Suzanne DeWitt Hall: "The signs of ... darkness were everywhere, but we’ve soothed the house, stroking its walls with paint brushes, filling in the punched places and pouring in a steady stream of peace."  (Unsplash/Hauke Morgenthau)
Suzanne DeWitt Hall: "The signs of ... darkness were everywhere, but we’ve soothed the house, stroking its walls with paint brushes, filling in the punched places and pouring in a steady stream of peace." (Unsplash/Hauke Morgenthau)

A few months ago I cut back the rose bush we planted two years ago. It was bleak midwinter and the spiky branches were dark brown and menacing, twisting high against the porch uprights where I’d wired them in place, hoping to create an arbor of red once summer comes. But prospective buyers wouldn’t understand the potential beauty of the prickly beast reaching toward the front door, and we won’t be here to see summer. We are moving from New England to Missouri, where our four grandchildren live. Life can be hard and grandmothers can help, so we are sacrificing our love of place for a greater love.

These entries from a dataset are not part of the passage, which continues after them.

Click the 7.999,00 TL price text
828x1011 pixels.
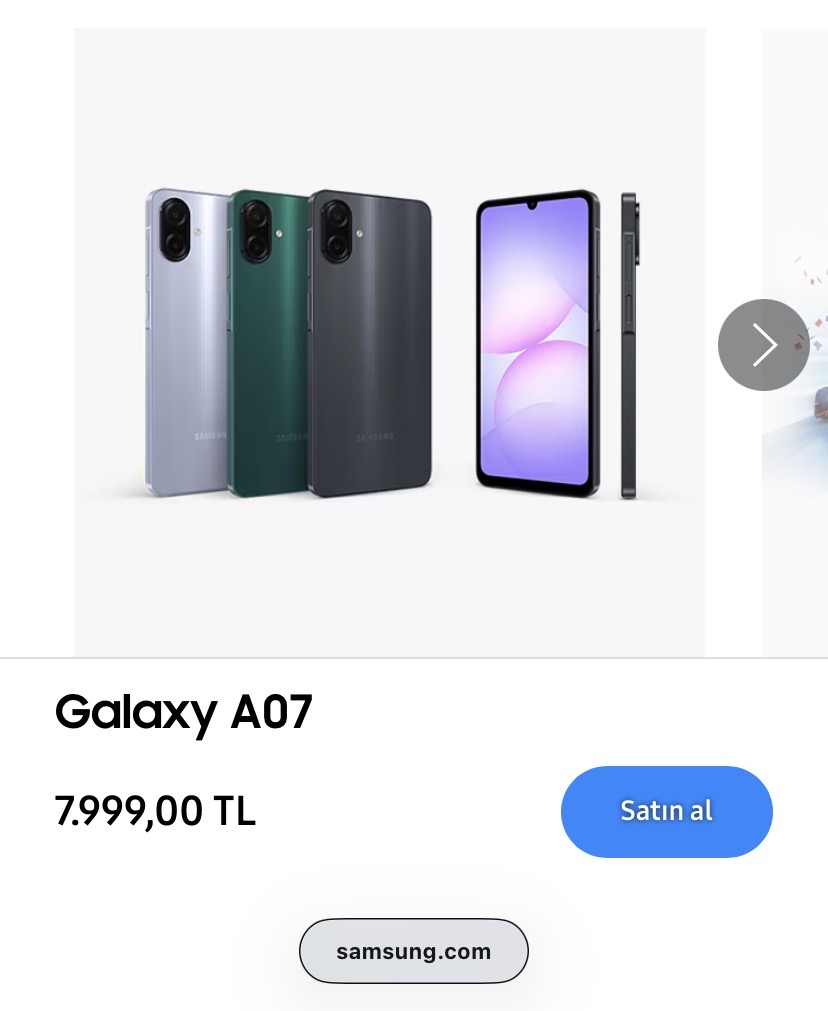(155, 810)
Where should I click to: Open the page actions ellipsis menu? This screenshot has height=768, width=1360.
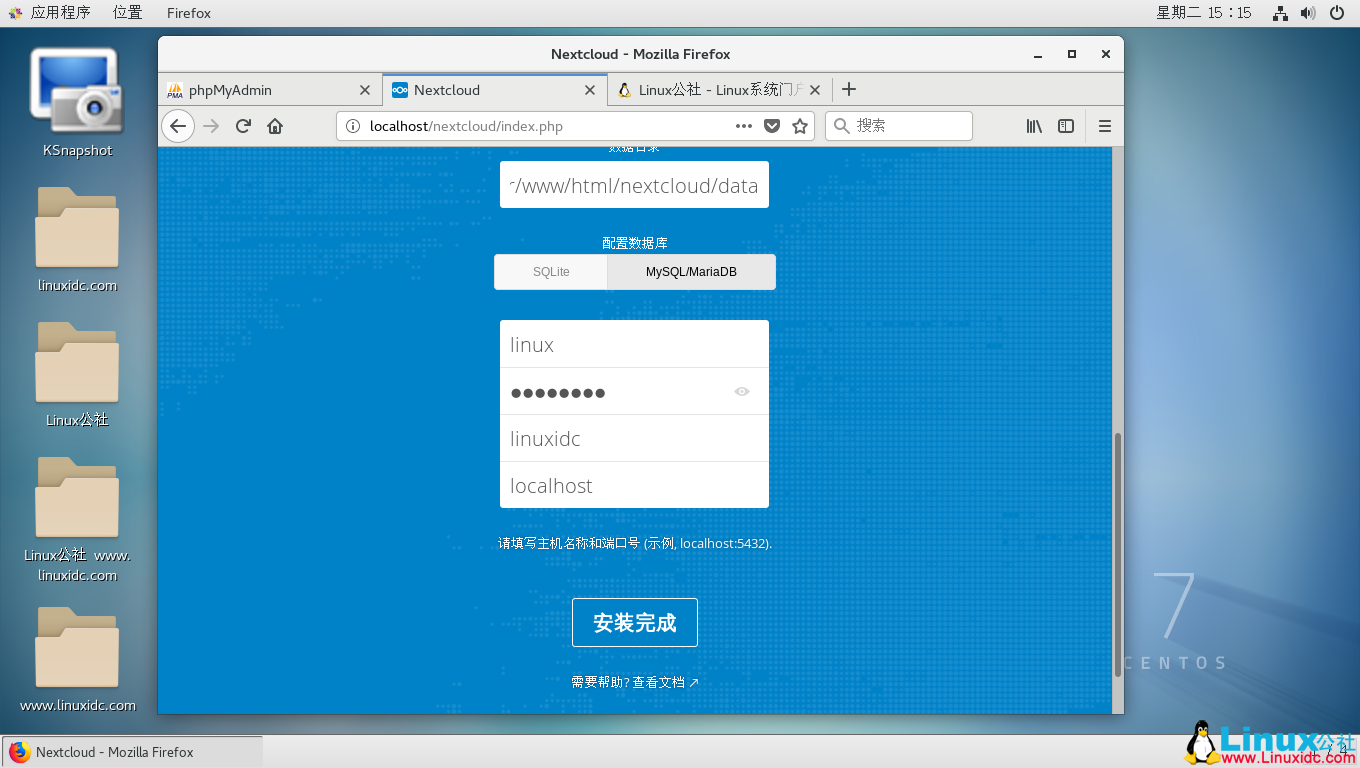(743, 126)
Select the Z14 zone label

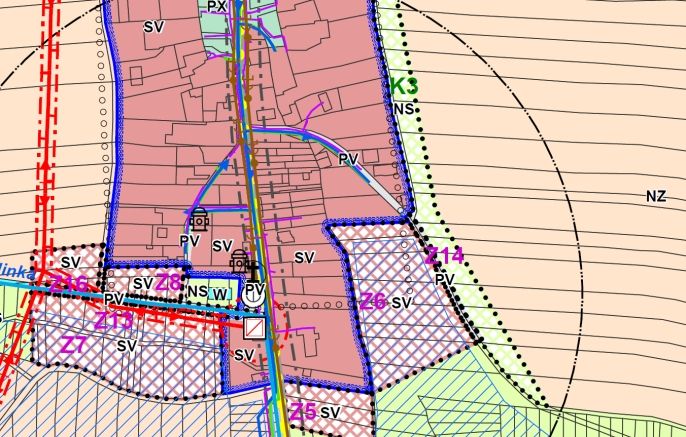click(x=444, y=255)
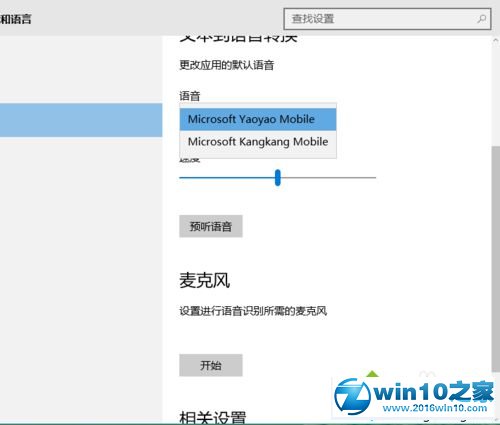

I clipped and snipped, wrestling the sharp branches into a trash bag. I checked the ground for pieces I may have missed, imagining tiny bare feet toddling their way around the house in the August heat. I don’t know who will buy the place. But I hope there will be children.

I don’t know who will buy the place. But I hope there will be children.

My wife and I purchased the house almost three years ago, using my meager retirement funds to rescue it from near collapse. Dolce and I made every decision together: every paint color, piece of tile and furniture position. As we tore down walls, we uncovered vestiges of the first family that lived here. A baseball bat. A pair of metal goggles. An ornate saucer. Our neighbor told us stories about the D. family, of the man who built the original structure and then expanded, of his son who took over and his son after that. Of the final son who built the last addition in which we now sleep.

Last week we posted a bed for sale online and by some strange magic the woman who came to buy it was the wife of that final son. She came with her teenage daughter and showed us pictures of the girl as a toddler, sitting on the bare wood floor of the addition surrounded by a golden cage of two-by-fours as the walls were erected around her. The extra space was built so that the child would have her own bedroom. I’m typing now in the place she slept.

The house declined in the years between the D. family and our own habitation. We cleared the yard of buckets of broken glass and discarded toys from the children who lived here immediately before us. Their childhoods were disrupted by broken marriage, anger and violence. Our neighbor spoke of toddlers playing in the street at night, and of a hot-headed teenager taking a baseball bat to a sibling’s new bicycle. The signs of this darkness were everywhere, but we’ve soothed the house, stroking its walls with paint brushes, filling in the punched places and pouring in a steady stream of peace.

We’ll patch holes and color walls and soothe the place with light, love and attention.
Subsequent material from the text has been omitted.